Lors d’une déclaration à New York, l’ambassadeur du Soudan auprès des Nations Unies, al-Harith Idris, a affirmé que l’attaque avait été lancée à l’aide de drones et d’avions de guerre opérant depuis une base émiratie sur la mer Rouge, avec le soutien de navires militaires des Émirats. Il a précisé que cette frappe serait une riposte à une attaque de l’armée soudanaise la veille contre un avion de guerre présumé émirati stationné dans la ville de Nyala, bastion des RSF, qui aurait fait treize morts, dont des ressortissants émiratis.
En réaction, les Émirats arabes unis ont fermement rejeté ces accusations. Dans un communiqué, un représentant officiel a qualifié ces allégations de « sans fondement » et a accusé les autorités soudanaises de chercher à détourner l’attention de leur propre responsabilité dans les violences en cours. « Il est profondément regrettable que les autorités de Port-Soudan continuent de perpétrer des violences contre leurs propres citoyens tout en accusant d’autres pays sans preuve », a-t-il déclaré.
Déjà tendues, les relations diplomatiques entre Khartoum et Abou Dhabi ont été rompues plus tôt ce mois-ci. Le Soudan accuse les Émirats d’alimenter le conflit en livrant des armes sophistiquées aux RSF, dans une guerre civile qui a éclaté en avril 2023, à la suite d’un désaccord sur la fusion des deux forces rivales dans une armée unifiée.
Jusqu’à l’attaque du 4 mai, Port-Soudan, ville stratégique sur la mer Rouge et centre logistique majeur pour l’aide humanitaire et la diplomatie internationale, avait été épargnée par les frappes aériennes.

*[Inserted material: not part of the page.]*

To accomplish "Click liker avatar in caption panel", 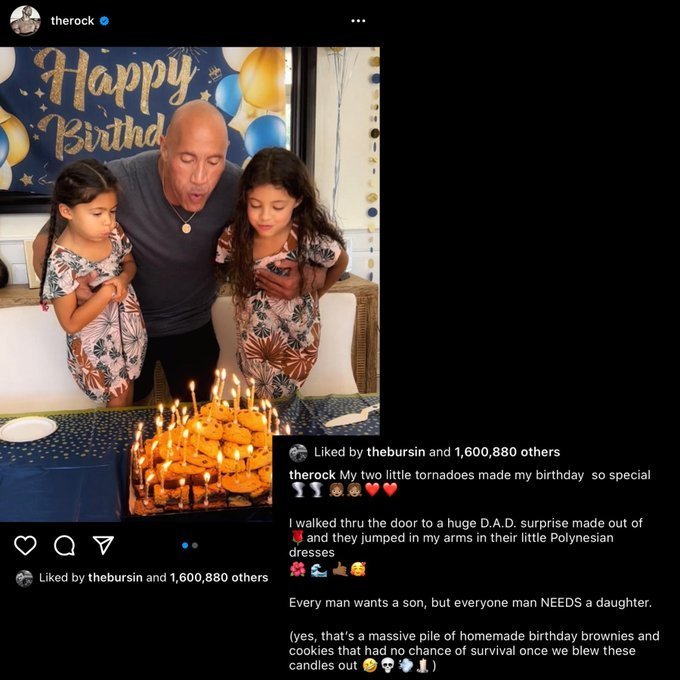I will 298,453.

L’armée soudanaise affirme aujourd’hui avoir repris le contrôle total de la capitale de l’État de Khartoum, alors que les attaques de drones — largement attribuées aux RSF — ont ciblé à plusieurs reprises des infrastructures essentielles dans les zones tenues par l’armée, provoquant coupures d’eau et de courant.
L’accusation soudanaise contre les Émirats, si elle était fondée, révélerait une implication directe et grave d’un État étranger dans une guerre qui a déjà fait des milliers de morts et déplacé des millions de civils.